### Work item:
Note the line where "Where should I click to: Select the Xah" appears in the data below; write it out exactly, along with every line that comes after it to the end.

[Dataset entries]
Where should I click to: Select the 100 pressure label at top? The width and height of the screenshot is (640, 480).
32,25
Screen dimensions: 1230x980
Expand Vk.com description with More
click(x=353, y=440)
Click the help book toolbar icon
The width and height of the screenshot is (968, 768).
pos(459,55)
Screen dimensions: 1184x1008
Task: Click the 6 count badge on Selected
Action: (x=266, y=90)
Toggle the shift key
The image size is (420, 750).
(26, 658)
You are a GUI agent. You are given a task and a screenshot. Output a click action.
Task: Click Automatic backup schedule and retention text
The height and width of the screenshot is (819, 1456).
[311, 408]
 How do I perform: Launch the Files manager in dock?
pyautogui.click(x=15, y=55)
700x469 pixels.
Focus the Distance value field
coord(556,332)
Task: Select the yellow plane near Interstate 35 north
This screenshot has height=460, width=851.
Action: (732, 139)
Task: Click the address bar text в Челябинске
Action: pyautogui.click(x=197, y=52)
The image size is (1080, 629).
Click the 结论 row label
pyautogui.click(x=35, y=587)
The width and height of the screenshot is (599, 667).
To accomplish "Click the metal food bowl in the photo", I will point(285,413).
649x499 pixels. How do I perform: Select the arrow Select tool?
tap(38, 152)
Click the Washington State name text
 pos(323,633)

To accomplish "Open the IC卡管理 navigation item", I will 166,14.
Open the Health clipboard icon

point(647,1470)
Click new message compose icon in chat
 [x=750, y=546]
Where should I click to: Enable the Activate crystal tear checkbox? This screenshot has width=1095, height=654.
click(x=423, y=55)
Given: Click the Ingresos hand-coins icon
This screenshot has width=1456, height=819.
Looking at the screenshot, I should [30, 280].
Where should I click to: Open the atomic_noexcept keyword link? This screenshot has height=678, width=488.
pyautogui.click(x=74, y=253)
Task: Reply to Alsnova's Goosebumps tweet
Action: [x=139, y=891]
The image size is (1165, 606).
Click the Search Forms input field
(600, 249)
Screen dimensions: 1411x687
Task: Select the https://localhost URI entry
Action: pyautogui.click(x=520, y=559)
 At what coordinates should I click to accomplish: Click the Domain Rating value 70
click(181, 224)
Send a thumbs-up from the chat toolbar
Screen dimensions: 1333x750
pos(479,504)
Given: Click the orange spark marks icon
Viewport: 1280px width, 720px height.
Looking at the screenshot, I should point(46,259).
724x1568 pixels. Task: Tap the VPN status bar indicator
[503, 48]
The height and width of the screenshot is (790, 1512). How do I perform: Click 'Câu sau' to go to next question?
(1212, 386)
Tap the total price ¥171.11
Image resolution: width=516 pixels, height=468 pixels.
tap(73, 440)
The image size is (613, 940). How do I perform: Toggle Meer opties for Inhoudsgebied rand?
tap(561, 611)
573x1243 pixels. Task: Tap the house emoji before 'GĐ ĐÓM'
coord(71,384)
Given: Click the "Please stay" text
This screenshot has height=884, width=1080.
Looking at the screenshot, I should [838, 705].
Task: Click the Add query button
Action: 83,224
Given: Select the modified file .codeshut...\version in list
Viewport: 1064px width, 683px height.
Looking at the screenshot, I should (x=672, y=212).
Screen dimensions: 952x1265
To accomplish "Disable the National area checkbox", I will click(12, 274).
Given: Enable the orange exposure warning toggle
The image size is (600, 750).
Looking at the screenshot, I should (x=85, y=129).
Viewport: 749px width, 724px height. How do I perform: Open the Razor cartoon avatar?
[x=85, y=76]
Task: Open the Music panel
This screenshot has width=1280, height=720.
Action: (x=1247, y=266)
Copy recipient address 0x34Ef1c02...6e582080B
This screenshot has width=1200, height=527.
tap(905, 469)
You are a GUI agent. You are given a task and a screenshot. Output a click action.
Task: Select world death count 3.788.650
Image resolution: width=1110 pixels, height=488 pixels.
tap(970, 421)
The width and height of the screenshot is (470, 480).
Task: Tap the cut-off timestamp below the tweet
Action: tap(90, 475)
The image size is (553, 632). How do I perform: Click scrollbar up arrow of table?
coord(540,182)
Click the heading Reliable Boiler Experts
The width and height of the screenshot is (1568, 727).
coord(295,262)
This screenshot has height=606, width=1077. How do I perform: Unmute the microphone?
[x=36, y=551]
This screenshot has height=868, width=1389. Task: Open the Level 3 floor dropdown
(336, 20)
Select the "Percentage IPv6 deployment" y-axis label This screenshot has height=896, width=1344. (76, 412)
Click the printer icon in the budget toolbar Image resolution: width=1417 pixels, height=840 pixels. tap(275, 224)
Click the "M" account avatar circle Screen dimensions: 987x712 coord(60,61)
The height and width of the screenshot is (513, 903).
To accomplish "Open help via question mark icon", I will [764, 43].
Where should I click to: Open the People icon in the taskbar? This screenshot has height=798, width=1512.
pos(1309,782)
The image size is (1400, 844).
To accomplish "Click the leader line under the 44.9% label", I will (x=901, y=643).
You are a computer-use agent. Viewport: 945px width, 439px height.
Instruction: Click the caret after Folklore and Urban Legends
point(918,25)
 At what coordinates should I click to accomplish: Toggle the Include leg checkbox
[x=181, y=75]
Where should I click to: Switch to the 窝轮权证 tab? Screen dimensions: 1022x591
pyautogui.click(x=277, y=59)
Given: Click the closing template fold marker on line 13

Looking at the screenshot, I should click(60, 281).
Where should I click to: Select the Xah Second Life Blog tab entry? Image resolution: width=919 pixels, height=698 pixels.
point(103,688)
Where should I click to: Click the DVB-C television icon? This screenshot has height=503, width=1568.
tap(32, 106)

### Result below:
Where should I click to: Select the Xah Second Life Blog tab entry? Image resolution: width=919 pixels, height=698 pixels.
point(103,688)
Where should I click to: Click the DVB-C television icon? This screenshot has height=503, width=1568.
tap(32, 106)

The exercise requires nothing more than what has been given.